Mit aktuell 30 Millionen aktiven Nutzerinnen und Nutzern bildet Facebook durchaus gesellschaftlich relevante Strömungen ab. Und eine ist klar zu erkennen: es gibt mehr als eine Handvoll Menschen, die sich mit der klassischen Zwei-Genderung nicht identifizieren können. Die Diversität der menschlichen Geschlechteridentitäten oder, um es mit Magnus Hirschfeld zu sagen, dem Sexualforscher und Mitbegründer der ersten Homosexuellen-Bewegung, der sexuellen Zwischenstufen, wurde allerdings auch mit den 58 Möglichkeiten bei Facebook nicht annähernd abgebildet. Weshalb Facebook auch dazu überging, dass nun in den Profileinstellungen zwischen männlich, weiblich und benutzerdefiniert gewählt werden kann. Das Dropdown-Menü ist, konsequenterweise, inzwischen verschwunden. Es gibt nun schlicht einen freien Platz – „Dein Geschlecht hinzufügen“ – für einen selbst gewählten Begriff. Dass es schon immer Menschen gab, die sich nicht in der festgelegten Zweigeschlechterordnung wiederfinden konnten, mag vielleicht für den ein oder anderen überraschend scheinen. Hauptsächlich wohl deshalb, weil es außerhalb der Heteronormativität offiziell keine Alternativen gab und diese auch nicht auf anderen Wegen sichtbar gemacht werden konnten. Das Internet hat neue Möglichkeiten geschaffen. Dennoch ist es vielerorts rein rechtlich nicht möglich, etwas anderes als Frau oder Mann zu sein. Dazwischen gibt es nichts.

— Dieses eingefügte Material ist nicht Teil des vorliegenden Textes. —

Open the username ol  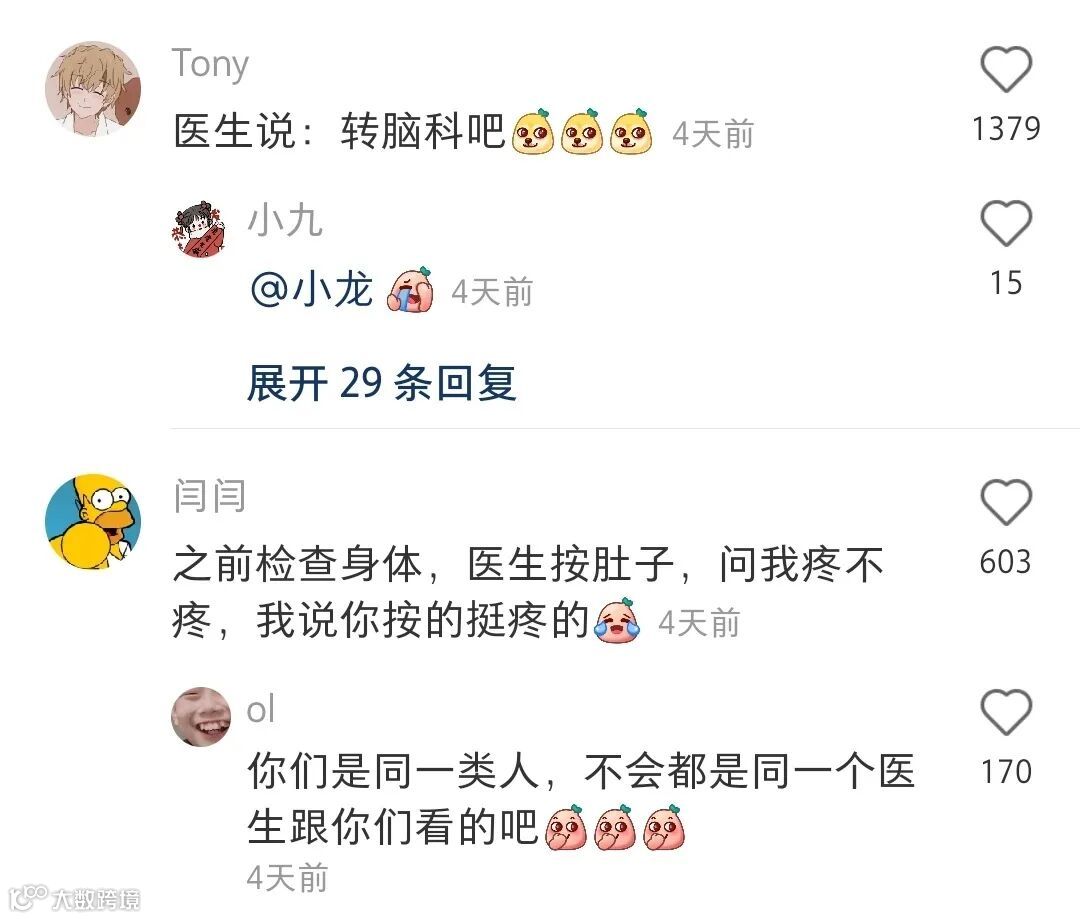261,710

„Die Diversität der menschlichen Geschlechteridentitäten wurde auch mit den 58 Möglichkeiten bei Facebook nicht annähernd abgebildet.“
Ebenfalls im Jahr 2014 gewann die von Thomas Neuwirth zum Leben erweckte Kunstfigur Conchita Wurst, eine Diva mit Bart, den Eurovision Song Contest. Der Sieg von Conchita erschütterte, zu meiner Überraschung, die Grundfesten des heteronormativen bipolaren Geschlechtersystems außerordentlich. Und das, obwohl die Kunstform bzw. queere Praxis des Draggings eine lange Tradition hat und Dragqueens wie z.B. Olivia Jones schon länger durch jeden deutschsprachigen Fernsehsender, egal welcher Couleur, hüpfen. Man hätte meinen können, Travestie gehört längst zum Alltag.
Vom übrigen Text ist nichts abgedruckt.